# The task
Swap "Search menu" for "File menu" in the stretch from the line containing "The height and" through the line containing "Looking at the", and give those lines back with nothing else changed.

# Input for this task

::::

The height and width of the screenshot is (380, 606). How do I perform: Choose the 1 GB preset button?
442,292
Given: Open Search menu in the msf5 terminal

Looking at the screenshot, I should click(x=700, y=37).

::::

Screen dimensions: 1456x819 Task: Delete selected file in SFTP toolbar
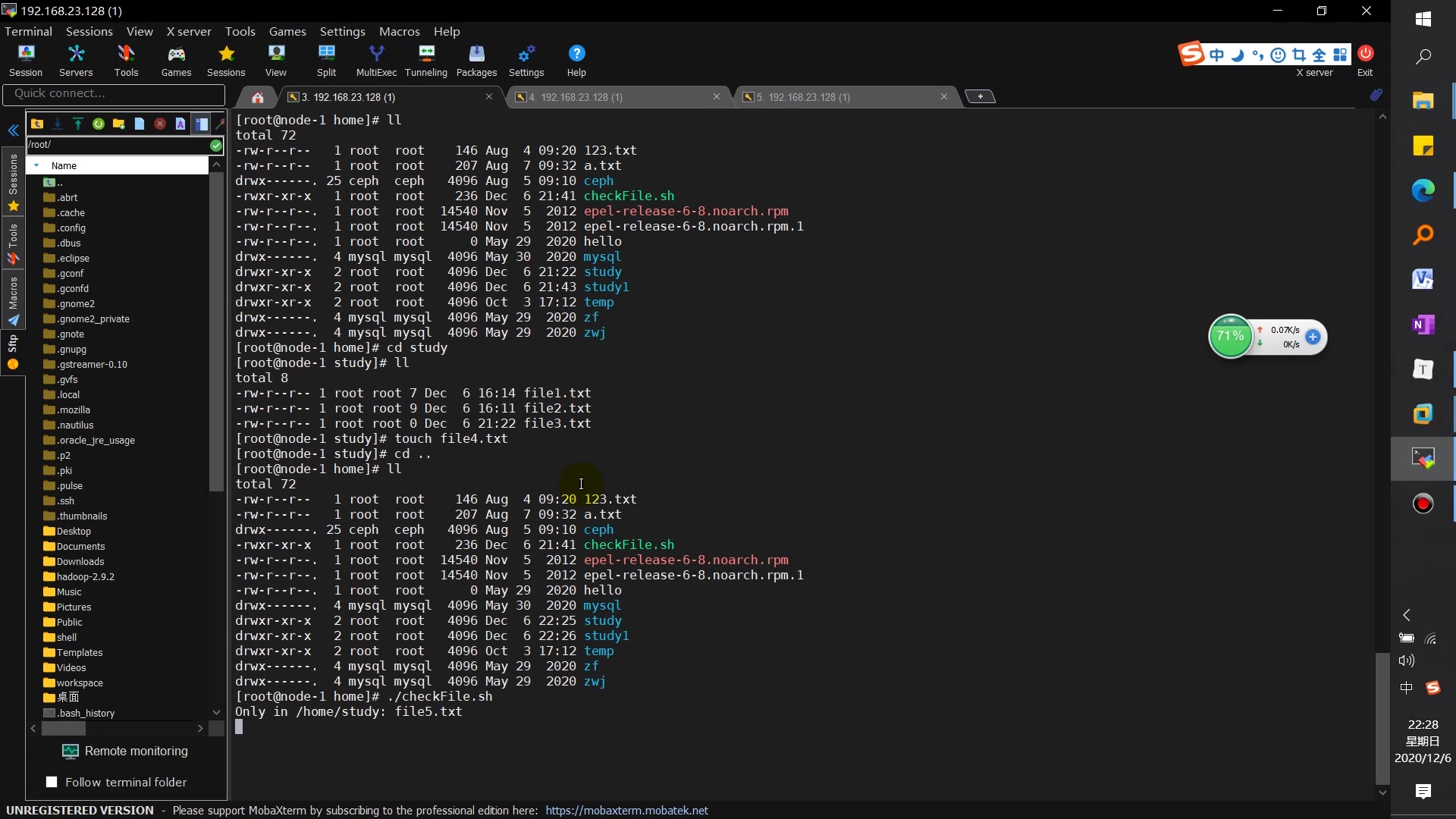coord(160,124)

::::

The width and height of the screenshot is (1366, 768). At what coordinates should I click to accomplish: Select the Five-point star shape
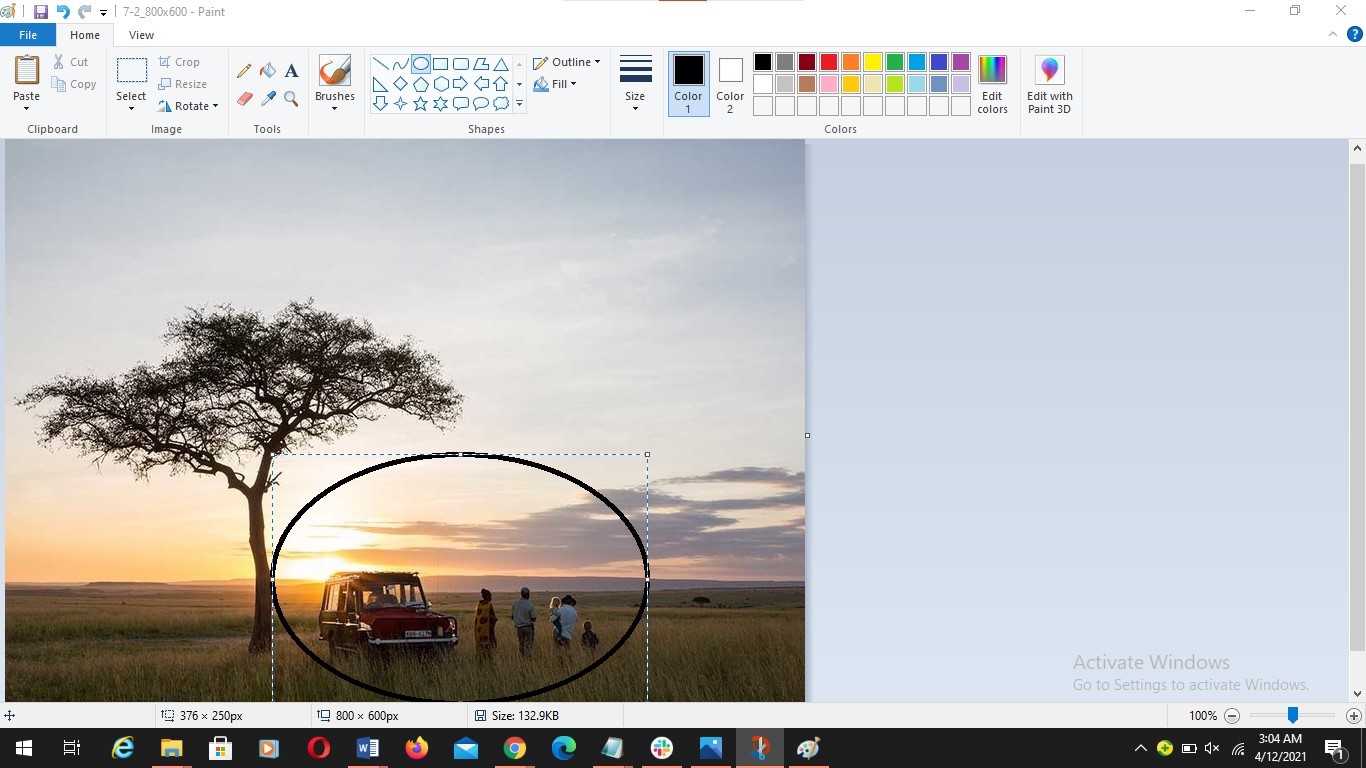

::::

# Written response
The height and width of the screenshot is (380, 606). How do I perform: Choose the 1 GB preset button?
442,292
Given: Open File menu in the msf5 terminal

Looking at the screenshot, I should click(x=700, y=37).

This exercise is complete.